Report plenary meeting
Report
De heer Van Malderen heeft het woord.
Voorzitter, minister, eind juni telde Vlaanderen 185.000 of 189.000 werkzoekenden, al naargelang de statistiek. 50.000 daarvan zijn allochtonen. Alleen al dat aantal en aandeel zou ons bijzonder zorgelijk moeten stemmen. Temeer daar we vaststellen dat er in algemene cijfers een lichte stijging plaatsvindt en bij allochtonen een massieve stijging.

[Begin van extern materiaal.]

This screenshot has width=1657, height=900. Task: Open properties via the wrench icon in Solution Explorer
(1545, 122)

Het gaat van een stijging met 1,6 procent voor de algemene populatie tot een stijging met 10 procent voor de allochtonen. In uw persbericht zegt u dat we die cijfers enigszins moeten relativeren. Er zijn externe factoren en statistische aanpassingen die maken dat we een significante stijging zien, maar we moeten die relativeren. Eerlijk gezegd vind ik dit een zorgwekkend signaal, ten eerste omdat het me in het ongewisse laat over wat nu de reële stijging is en ten tweede omdat we ook weten dat de definitie van allochtoon eigenlijk maar heel beperkt is. De VDAB hanteert dit begrip voor diegenen die een andere nationaliteit hebben, buiten de EU, of er een hebben gehad. Daardoor wordt vandaag een hele groep mensen eigenlijk niet gedetecteerd, zoals jongeren, de tweede generatie. Ook in die groep zien we een opmerkelijke stijging. In die groep zien we ook heel veel problemen.

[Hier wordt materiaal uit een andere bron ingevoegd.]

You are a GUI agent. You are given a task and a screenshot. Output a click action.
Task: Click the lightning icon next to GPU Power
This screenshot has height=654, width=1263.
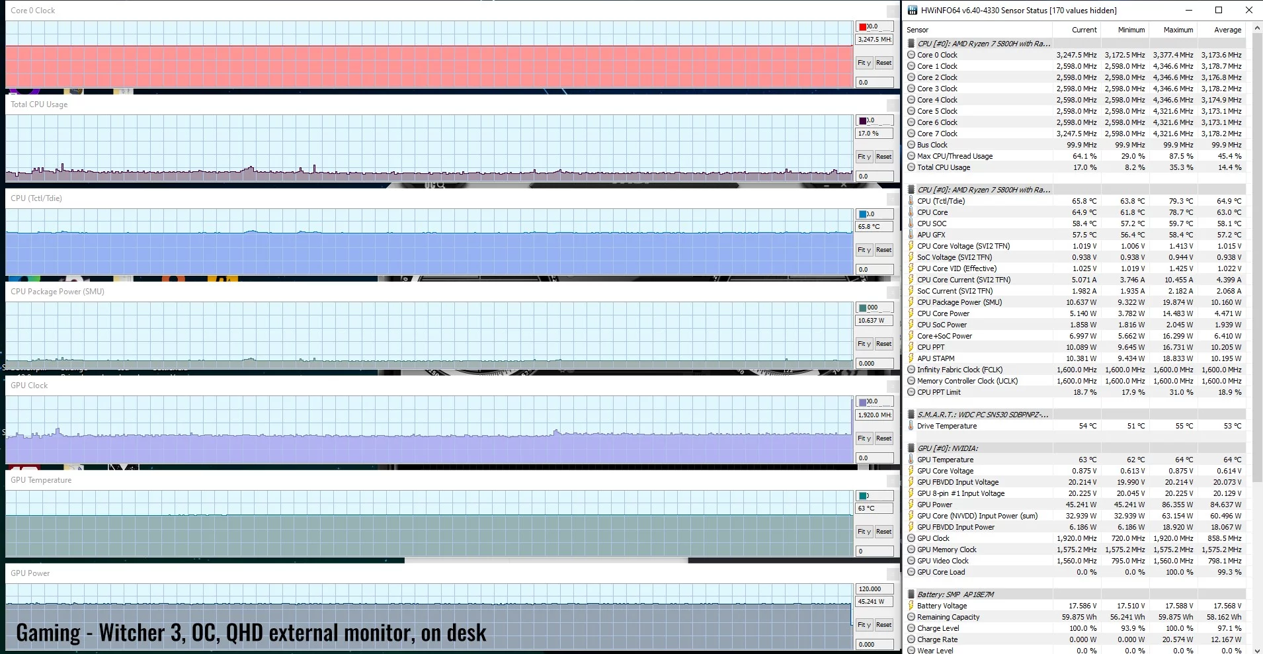911,505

Dit is niet nieuw. We hebben daarover gisteren in de commissie ook van gedachten gewisseld. Minister, ik merkte bij u een zekere frustratie, en dus ook een zekere berusting. Die kan niet. Daarom vraag ik dat u nu eens duidelijkheid zou scheppen over die cijfers. Wat is uw beleidsantwoord op die cijfers?
Minister Muyters heeft het woord.
Over het beleid moet ik eigenlijk niet meer opnieuw reageren, want dat gebeurde gisteren in de commissie. Straks, als ik nog tijd heb, zal ik daarover iets zeggen.
Wat de cijfers betreft, hebt u nu al de verkeerde vergelijking gemaakt. U moet de 3,8 procent vergelijken met de 10,2 procent. Dat zijn de cijfers met de nieuwe definitie. Ik wil u uitleggen waarom, en ook waarom ik dit relativeer. Het verschil tussen de statistische cijfers voor en na 1 januari is dat iemand die één dag werkte via uitzendarbeid, voor januari als werkende werd beschouwd. Nu moet men tien dagen werken als uitzendkracht voor men als werkende wordt beschouwd. Het is belangrijk dat ik hier het woord uitzendarbeid laat vallen. Ik kom daar zo dadelijk op terug. Ik heb in het begin van het jaar aan de VDAB een vergelijkingsbasis gevraagd. De reactie was dat ik mocht rekenen op 3000 à 5000 werklozen extra door de verschillende definitie. Dat is grosso modo 3,5 procent. Overigens, als we kijken naar die 1,6 procent en die 3,8 procent, dan is er sprake van dezelfde grootteorde.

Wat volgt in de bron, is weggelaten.